SAGE-PTQ addresses a critical inefficiency in current large language model deployment: the hidden computational overhead introduced by quantization scaling factors. While ultra-low-bit quantization reduces model size, the scales required to maintain accuracy often consume more resources than expected, undermining deployment efficiency gains. This framework tackles that paradox through a graph-guided approach that intelligently separates salient (important) from unsalient weights, applying different quantization strategies to each category.

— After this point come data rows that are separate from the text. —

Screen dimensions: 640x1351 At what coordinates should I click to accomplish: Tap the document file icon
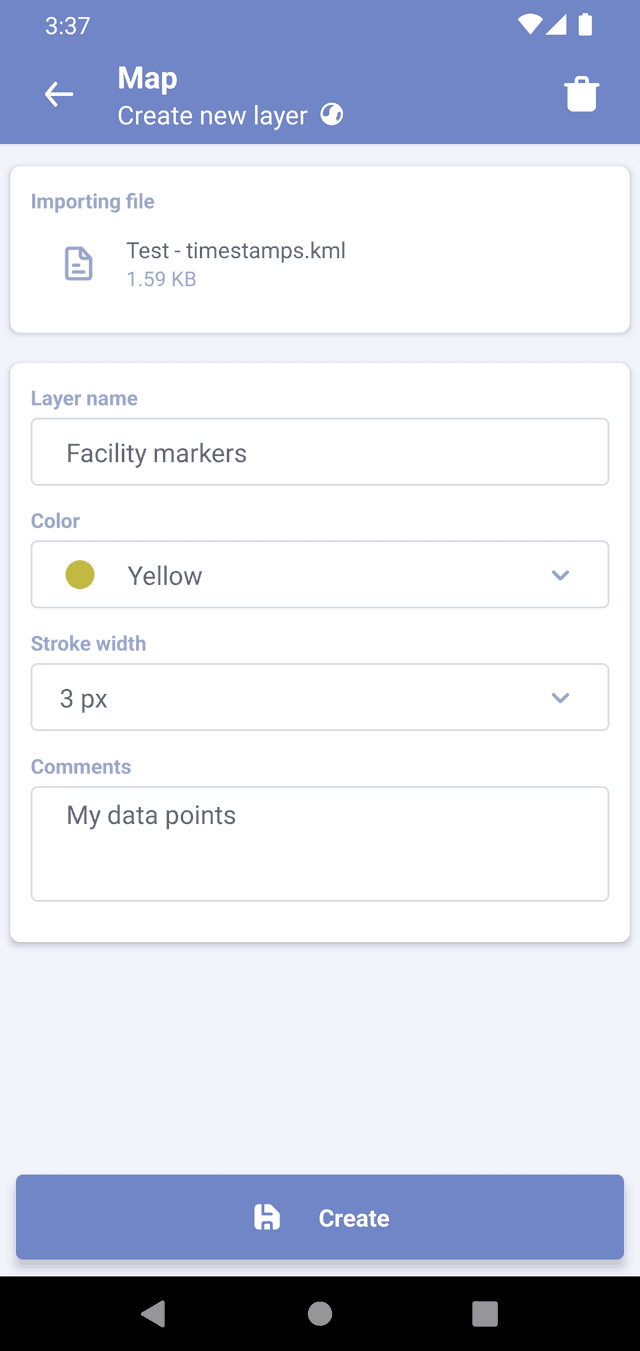[79, 264]
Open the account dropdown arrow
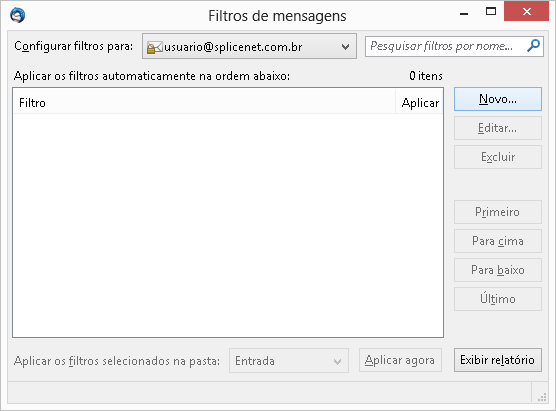 pyautogui.click(x=345, y=46)
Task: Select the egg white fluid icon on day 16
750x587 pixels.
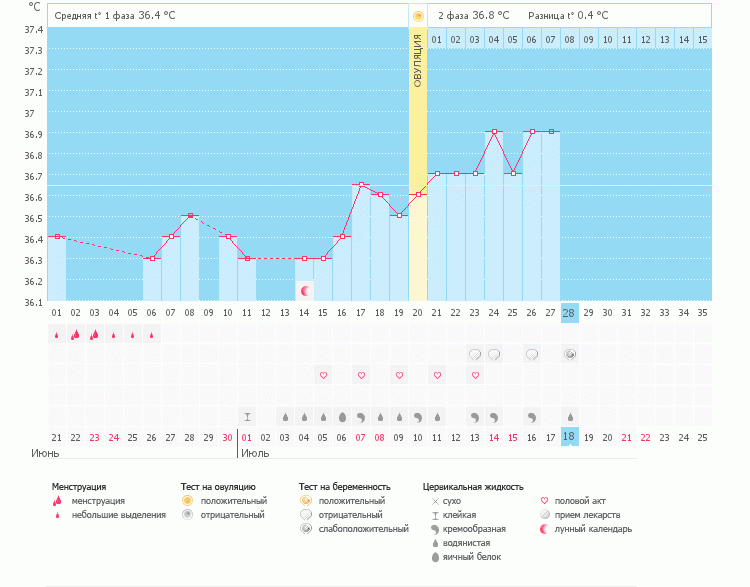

The technical innovation lies in minimizing scaling overhead while maintaining model performance. By using distributional statistics to identify critical weights and sparse graph modeling for unsalient weights, SAGE-PTQ achieves 1.03 bits per weight with only 0.004 scaling bits—a negligible overhead compared to competitors. The dual-mode quantization strategy assigns higher precision to weights that matter most while binarizing less critical ones, balancing accuracy with compression.
For practitioners deploying large models, this represents tangible infrastructure benefits. The benchmark results demonstrate dramatic improvements: LLaMA-3-8B achieves 6.74 perplexity versus BiLLM's 55.8 while consuming less than half the GPU memory. On the larger LLaMA-2-70B, the framework enables 1.5x faster decoding on consumer-grade hardware like NVIDIA L40 GPUs. These gains directly translate to reduced deployment costs, faster inference latency, and broader accessibility for organizations with limited computational resources.
The framework's adaptive saliency thresholding suggests future research directions toward more dynamic, per-layer optimization strategies. As enterprises increasingly prioritize inference efficiency over raw model capability, techniques that squeeze performance from constrained hardware become strategically valuable.
- →SAGE-PTQ achieves 1.03 weight bits with only 0.004 scaling bits overhead, dramatically reducing hidden quantization costs.
- →LLaMA-3-8B reaches 6.74 perplexity while using 50% less GPU memory than BiLLM, improving both accuracy and resource efficiency.
- →The framework enables 1.5x faster decoding on NVIDIA L40 GPUs for LLaMA-2-70B, demonstrating practical deployment benefits.
- →Graph-guided sparse modeling of unsalient weights optimizes quantization group allocation per layer, replacing rigid heuristics with adaptive strategies.
- →Dual-mode quantization assigns multi-bit precision to salient weights and binary quantization to unsalient ones, balancing performance and compression.